Microstructure and microtexture evolution of dynamic recrystallization during hot deformation of a nickel-based superalloy

Abstract

Effect of strain rate route on the microstructure and microtexture evolution during the dynamic recrystallization (DRX) of a nickel-based superalloy subjected to the isothermal compression tests was investigated using electron back-scatter diffraction. The evolutions of microtexture components and fiber textures and the role of Σ3 boundaries in microstructure on the pole density in the partially and fully DRX processes were explored. The α-fiber in Euler space is regarded as the compression microtexture. The locally organized substructures in the matrix grains are formed on certain {111} slip planes with the high Schmid factor. Although the dislocation-free DRX grains show the random orientated distribution, the weak recrystallization 〈001〉 fiber parallel to the compression axis (ND) is developed at the high strain in the fully DRX processes.
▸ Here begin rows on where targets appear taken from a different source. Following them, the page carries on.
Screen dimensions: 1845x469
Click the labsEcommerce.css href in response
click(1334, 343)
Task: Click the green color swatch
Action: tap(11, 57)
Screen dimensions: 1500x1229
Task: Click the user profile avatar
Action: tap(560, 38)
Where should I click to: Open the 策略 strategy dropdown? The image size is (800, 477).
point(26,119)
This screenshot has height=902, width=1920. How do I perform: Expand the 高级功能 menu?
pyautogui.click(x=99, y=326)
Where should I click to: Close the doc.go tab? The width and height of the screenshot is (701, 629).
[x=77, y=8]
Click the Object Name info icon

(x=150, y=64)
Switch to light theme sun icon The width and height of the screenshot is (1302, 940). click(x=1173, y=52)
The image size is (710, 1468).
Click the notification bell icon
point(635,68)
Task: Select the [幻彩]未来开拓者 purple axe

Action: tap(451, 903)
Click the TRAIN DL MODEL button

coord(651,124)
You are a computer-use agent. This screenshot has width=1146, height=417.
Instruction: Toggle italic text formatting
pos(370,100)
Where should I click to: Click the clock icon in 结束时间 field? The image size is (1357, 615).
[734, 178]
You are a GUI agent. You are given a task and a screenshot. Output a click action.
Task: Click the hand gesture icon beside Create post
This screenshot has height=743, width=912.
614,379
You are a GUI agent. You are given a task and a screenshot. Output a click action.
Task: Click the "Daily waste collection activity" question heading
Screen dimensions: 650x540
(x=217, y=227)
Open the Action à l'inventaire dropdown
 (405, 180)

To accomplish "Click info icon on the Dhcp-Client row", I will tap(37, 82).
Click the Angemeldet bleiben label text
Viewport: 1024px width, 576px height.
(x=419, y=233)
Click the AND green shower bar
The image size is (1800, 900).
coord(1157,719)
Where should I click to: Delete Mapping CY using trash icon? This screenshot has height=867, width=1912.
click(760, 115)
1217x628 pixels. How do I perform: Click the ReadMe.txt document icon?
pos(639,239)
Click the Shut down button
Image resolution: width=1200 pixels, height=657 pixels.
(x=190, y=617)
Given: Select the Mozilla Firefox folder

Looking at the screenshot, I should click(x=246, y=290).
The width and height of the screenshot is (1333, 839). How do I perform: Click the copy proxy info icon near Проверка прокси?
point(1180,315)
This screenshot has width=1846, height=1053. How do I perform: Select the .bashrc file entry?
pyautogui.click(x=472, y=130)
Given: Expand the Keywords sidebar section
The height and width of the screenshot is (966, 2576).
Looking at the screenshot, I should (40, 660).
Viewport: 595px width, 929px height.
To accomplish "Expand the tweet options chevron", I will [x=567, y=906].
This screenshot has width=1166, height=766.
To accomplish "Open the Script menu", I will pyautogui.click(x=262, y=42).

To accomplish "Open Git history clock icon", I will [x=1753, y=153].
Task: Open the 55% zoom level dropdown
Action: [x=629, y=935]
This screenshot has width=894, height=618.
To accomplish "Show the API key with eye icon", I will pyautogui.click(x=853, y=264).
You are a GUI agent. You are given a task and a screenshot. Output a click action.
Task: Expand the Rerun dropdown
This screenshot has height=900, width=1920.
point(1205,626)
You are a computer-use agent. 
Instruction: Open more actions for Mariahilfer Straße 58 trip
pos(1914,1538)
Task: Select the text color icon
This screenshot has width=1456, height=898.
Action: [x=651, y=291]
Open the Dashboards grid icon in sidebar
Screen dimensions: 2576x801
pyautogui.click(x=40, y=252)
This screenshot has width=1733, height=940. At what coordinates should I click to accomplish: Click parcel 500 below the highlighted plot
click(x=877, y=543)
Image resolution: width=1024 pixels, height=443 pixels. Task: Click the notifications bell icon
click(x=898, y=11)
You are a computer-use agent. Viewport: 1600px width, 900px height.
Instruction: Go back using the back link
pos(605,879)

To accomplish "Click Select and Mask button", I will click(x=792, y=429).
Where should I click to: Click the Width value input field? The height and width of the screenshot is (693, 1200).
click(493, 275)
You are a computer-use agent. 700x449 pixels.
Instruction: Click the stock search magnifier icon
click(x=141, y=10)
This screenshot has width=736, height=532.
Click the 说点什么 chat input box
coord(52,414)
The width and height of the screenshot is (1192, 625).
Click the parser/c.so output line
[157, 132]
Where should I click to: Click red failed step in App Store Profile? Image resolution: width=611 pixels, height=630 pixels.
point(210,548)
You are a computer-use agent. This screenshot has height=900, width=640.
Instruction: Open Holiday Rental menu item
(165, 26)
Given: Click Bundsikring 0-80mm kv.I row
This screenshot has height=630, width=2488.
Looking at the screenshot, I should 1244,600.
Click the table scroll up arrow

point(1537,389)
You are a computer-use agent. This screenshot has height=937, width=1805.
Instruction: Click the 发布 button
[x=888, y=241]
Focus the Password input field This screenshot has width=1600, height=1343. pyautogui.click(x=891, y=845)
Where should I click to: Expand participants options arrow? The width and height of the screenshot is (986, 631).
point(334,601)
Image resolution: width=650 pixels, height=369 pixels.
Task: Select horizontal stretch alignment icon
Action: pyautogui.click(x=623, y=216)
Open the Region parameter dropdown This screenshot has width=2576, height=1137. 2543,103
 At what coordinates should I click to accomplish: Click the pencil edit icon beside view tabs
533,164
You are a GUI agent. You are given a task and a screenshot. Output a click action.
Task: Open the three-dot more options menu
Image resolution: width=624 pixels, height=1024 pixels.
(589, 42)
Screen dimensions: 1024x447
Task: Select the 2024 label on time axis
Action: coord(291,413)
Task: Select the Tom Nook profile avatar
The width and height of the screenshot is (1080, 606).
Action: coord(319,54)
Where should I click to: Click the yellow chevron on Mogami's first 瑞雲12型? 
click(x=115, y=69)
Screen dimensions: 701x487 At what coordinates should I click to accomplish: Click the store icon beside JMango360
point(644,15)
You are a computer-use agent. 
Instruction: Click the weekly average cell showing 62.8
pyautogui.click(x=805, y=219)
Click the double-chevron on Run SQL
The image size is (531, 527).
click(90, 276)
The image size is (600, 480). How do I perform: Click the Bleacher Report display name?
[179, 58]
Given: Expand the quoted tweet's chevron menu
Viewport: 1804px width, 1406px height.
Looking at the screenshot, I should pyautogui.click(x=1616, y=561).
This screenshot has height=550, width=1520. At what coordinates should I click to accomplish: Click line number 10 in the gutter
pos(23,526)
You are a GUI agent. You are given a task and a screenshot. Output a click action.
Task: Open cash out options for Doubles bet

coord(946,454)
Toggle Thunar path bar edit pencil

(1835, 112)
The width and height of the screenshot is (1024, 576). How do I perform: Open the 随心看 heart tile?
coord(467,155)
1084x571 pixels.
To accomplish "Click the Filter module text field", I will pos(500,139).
Whereas the compression 〈101〉 fiber parallel to ND in the partially DRX processes is sharpened. Moreover, the instantaneous decrease of strain rate leads to the highest fraction of Σ3 grain boundaries, indicating the lowest pole density. Cube-Twin component adjacent to Cube component contributes partly to the formation of Σ3 grain boundaries. The findings provide insights into the microtexture characteristics and enhance the understanding of the orientation dependence of the mechanical behavior of nickel-based superalloys.